Osisko Mining - Land Package Scale vs. Timmins/Val D'Or Camps

Osisko Mining – Land Package Scale vs. Timmins/Val D’Or Camps (Company Presentation)

Based on Newcrest’s (OTCPK:NCMGF) acquisition of Pretium at ~$380/oz on M&I resources in British Columbia, this would translate to only another 1.1 million ounces being added to its resource base, which I think is a brutally conservative assumption. In fact, I wouldn’t be surprised to see the company ultimately uncover a resource of 12+ million ounces across measured & inferred categories. That said, even being conservative and applying only $425 million for exploration upside at depth, regionally, and ultra-regionally across its 2,400 square kilometer land package, translates to a fair value of $1.85 billion for Osisko.

Even if we assume further share dilution here to provide a cash buffer (~430 million fully diluted shares), this leaves Osisko trading at 0.54x NPV (5%) when it could easily justify trading at 0.95x P/NPV once fully permitted and financed, which could occur by Q1 2024. After applying this multiple, I see a fair value for Osisko of ~$1.76 billion or US$4.10 per share to its 18-month price target – representing a 78% upside from current levels. That said, if this team has even half its success at Lynx elsewhere on the property, this stock could easily trade at a valuation north of $2.50 billion once in production (US$5.00+ per share).

Summary

While the developers’ space has been a tough segment of the gold sector to invest in due to higher labor/contractor costs, a higher cost of capital, and less appetite for equity, which has led to dilutive financings, Osisko is in a sweet spot and is a bit of a unicorn. Outside of the fact that its project is near unrivaled globally (potential for 10+ million ounces at 11+ grams per tonne gold), it’s got a strong cash position (~$120 million), and the ~45% IRR should allow the company to use mostly debt to fund construction. Hence, it’s not in a position where it can be preyed upon like Marathon Gold (OTCQX:MGDPF) in a dilutive deal with warrants attached.

Windfall Project

Windfall Project (Company Video)

Meanwhile, the Osisko team has an exceptional track record in the province, permitting, developing, and operating Canada’s largest gold mine (Canadian Malartic) and moved a town in the process. Therefore, I don’t see any reason to count this team out. Besides, work has already begun, with the team making the smart move to order its milling equipment in Q1 2021, getting ahead of peak inflation, and announcing an MOU with the Cree First Nation of Waswanipi, who will finance, build and operate a 120kV transmission line to transport hydroelectric power to the Windfall Project, further de-risking the project.

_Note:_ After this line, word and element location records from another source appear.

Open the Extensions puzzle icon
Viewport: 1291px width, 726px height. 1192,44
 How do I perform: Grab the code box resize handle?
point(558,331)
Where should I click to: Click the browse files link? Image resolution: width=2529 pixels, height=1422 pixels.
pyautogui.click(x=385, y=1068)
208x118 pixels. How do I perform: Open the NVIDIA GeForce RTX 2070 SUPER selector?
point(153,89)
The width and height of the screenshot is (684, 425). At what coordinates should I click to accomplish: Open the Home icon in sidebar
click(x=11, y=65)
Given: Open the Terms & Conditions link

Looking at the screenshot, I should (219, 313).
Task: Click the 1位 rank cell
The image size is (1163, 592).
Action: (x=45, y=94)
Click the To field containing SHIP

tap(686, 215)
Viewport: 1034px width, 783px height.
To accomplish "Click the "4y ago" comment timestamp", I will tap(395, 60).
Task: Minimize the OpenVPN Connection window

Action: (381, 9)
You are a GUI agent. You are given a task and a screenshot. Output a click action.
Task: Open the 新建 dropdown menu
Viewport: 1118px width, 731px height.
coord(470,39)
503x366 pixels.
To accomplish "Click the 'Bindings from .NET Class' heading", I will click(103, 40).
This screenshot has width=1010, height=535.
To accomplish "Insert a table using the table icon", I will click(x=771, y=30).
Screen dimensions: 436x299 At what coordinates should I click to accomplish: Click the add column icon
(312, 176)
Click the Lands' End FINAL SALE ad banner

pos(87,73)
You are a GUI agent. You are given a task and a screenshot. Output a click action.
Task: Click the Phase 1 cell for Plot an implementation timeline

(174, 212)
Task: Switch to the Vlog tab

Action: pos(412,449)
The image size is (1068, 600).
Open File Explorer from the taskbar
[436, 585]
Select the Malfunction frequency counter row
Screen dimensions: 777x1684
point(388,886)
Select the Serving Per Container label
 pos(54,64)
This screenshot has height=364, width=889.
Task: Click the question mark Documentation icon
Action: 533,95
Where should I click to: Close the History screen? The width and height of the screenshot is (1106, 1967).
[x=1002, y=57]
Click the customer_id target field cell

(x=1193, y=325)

To summarize, I see Osisko Mining as a top story in the development space. While I usually stick to producers, I believe this is a name that can be comfortably bought on weakness, with the possibility of an accelerated re-rating if a takeover bid is launched. Following a 5-10% increase in operating costs for several producers due to inflationary pressures and the fact that a couple of producers have considerable tax pools in Canada to work in their favor (given that they are underweight in Canada from an operations standpoint), I see the likelihood of a takeover offer increasing given that Windfall would be very margin accretive, especially with Osisko trading at depressed levels currently.